- EXERCISE OBJECTIVE -
Please find every line in the records below that contains the word "will", and copy it.

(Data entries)
*-*-*

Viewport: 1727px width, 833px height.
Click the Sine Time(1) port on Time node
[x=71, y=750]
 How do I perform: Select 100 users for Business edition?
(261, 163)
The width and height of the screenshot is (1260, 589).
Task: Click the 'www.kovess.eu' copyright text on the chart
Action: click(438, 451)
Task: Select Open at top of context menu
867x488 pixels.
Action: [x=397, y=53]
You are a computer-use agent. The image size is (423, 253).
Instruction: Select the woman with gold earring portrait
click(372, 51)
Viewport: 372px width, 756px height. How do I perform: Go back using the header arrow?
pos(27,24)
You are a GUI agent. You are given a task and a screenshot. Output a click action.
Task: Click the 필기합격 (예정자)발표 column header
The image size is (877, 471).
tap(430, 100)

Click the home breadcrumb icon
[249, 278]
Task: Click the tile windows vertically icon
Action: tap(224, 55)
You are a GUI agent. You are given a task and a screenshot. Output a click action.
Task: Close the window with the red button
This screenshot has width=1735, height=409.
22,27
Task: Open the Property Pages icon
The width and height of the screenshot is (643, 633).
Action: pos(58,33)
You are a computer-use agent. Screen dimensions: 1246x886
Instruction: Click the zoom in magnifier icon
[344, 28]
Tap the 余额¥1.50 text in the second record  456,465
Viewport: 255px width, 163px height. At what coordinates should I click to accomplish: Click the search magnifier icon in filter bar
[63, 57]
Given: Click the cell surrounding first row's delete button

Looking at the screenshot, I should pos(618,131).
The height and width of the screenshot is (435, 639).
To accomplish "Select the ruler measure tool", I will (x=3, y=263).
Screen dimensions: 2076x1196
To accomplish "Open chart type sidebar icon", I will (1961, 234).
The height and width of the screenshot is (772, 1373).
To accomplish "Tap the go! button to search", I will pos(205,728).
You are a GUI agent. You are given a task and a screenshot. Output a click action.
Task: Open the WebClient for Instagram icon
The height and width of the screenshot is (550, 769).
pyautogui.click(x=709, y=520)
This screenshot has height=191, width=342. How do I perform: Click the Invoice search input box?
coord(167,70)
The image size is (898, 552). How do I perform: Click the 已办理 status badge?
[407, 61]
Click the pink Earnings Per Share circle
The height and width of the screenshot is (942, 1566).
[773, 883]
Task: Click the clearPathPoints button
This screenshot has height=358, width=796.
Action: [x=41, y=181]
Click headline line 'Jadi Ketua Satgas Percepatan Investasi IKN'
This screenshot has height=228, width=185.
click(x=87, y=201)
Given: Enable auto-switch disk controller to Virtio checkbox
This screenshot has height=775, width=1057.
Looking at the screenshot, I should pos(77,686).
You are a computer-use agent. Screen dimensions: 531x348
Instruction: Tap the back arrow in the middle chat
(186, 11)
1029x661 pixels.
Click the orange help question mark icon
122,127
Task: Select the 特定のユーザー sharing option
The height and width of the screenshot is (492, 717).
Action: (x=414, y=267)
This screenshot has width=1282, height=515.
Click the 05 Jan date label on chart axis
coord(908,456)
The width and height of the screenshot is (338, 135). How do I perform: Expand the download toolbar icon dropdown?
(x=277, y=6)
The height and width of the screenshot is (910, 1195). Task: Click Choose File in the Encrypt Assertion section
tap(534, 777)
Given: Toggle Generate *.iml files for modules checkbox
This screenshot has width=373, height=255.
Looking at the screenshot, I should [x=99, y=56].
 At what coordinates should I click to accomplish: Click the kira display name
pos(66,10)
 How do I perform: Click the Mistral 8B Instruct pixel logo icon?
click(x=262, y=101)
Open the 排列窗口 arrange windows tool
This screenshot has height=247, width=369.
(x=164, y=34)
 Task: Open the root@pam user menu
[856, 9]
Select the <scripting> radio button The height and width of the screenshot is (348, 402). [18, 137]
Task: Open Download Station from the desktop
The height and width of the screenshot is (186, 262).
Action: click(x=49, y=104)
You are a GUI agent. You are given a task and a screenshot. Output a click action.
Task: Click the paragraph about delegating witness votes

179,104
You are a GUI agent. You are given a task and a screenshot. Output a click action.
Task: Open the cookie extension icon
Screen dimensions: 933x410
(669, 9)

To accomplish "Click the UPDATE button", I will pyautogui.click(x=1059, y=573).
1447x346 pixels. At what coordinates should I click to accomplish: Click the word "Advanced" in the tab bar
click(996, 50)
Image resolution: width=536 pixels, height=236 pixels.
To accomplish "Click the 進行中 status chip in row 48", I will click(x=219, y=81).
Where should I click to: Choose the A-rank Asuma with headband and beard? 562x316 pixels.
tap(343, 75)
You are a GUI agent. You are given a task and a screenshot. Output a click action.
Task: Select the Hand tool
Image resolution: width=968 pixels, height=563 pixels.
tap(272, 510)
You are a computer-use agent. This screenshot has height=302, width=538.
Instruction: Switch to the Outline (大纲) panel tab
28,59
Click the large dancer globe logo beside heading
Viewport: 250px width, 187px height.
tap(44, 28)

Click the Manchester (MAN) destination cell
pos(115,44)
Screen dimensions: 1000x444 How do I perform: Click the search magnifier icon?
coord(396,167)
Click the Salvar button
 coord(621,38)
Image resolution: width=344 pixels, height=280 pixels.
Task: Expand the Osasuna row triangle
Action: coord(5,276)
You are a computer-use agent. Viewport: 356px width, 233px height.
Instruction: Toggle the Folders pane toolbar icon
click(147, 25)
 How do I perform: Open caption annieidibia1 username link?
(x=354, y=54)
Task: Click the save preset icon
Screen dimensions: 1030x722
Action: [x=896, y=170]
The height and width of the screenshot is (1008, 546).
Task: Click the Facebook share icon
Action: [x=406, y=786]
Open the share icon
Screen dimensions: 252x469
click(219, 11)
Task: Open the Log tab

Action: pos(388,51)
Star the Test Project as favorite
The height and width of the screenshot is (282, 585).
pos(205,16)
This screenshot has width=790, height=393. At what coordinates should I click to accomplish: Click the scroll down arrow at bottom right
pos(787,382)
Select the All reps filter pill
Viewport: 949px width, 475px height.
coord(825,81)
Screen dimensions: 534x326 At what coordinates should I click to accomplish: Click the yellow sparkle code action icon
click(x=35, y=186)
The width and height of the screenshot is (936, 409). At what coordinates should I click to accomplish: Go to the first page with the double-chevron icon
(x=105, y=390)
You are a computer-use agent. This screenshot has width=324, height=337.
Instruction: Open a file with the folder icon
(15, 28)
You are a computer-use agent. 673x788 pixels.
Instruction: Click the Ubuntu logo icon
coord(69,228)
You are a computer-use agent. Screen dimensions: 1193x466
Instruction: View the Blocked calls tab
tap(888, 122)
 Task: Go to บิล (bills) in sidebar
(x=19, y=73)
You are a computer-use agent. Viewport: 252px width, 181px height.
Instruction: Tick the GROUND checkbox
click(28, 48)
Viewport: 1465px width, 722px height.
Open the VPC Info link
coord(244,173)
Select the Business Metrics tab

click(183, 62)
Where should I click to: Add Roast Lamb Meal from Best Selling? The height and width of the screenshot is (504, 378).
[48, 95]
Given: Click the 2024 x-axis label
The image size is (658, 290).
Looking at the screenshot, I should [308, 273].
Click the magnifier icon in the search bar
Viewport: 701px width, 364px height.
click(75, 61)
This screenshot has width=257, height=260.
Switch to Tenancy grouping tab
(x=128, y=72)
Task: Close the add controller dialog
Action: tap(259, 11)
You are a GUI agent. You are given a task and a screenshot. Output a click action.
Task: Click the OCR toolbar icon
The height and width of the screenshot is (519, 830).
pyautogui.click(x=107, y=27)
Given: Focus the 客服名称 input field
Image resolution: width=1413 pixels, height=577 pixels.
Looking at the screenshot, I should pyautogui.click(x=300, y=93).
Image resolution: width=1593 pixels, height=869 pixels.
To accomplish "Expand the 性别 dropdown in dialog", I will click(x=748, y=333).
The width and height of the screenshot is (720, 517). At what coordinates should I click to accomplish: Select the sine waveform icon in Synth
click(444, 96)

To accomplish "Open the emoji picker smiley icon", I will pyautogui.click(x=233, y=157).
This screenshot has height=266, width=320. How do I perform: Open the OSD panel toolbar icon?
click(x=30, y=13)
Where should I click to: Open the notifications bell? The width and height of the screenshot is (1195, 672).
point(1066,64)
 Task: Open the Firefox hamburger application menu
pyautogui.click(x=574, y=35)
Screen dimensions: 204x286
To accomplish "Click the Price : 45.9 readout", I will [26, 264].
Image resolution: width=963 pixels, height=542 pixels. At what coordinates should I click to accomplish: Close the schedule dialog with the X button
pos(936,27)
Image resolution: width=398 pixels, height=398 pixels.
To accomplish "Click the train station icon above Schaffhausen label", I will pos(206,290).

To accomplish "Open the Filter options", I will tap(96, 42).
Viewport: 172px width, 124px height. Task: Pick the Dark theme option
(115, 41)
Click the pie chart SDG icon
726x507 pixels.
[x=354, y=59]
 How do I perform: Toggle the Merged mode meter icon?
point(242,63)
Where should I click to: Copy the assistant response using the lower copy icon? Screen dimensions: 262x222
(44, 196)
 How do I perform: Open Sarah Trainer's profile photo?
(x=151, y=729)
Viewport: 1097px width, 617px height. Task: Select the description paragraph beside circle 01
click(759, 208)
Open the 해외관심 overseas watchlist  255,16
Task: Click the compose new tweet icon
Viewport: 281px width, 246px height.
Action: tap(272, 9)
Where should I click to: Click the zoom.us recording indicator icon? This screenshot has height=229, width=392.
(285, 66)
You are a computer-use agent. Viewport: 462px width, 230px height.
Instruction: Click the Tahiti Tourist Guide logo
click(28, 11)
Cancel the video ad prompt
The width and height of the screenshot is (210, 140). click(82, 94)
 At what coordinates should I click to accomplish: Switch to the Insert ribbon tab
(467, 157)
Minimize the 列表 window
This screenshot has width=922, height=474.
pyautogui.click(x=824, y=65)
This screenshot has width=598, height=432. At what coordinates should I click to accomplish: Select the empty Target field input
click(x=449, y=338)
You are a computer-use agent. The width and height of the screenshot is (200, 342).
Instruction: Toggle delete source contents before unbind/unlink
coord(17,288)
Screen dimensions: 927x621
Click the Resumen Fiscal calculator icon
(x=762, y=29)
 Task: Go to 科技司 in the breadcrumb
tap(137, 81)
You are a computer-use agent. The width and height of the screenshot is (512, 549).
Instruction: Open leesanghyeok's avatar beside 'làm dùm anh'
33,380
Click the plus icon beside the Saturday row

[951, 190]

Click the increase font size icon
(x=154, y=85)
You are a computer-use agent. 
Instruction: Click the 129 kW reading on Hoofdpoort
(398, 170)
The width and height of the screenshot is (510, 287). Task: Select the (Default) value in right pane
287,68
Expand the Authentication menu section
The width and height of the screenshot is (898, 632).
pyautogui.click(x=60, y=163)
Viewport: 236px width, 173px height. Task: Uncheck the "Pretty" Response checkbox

*-*-*

- ANSWER TO THE EXERCISE -
To accomplish "Select the ruler measure tool", I will (x=3, y=263).
To accomplish "Open chart type sidebar icon", I will (1961, 234).
To accomplish "Tap the go! button to search", I will pos(205,728).
To accomplish "Click the UPDATE button", I will pyautogui.click(x=1059, y=573).
To accomplish "Click the 進行中 status chip in row 48", I will click(x=219, y=81).
To accomplish "Expand the 性别 dropdown in dialog", I will click(x=748, y=333).
To accomplish "Open the emoji picker smiley icon", I will pyautogui.click(x=233, y=157).
To accomplish "Click the Price : 45.9 readout", I will [26, 264].
To accomplish "Click the train station icon above Schaffhausen label", I will pos(206,290).
To accomplish "Open the Filter options", I will tap(96, 42).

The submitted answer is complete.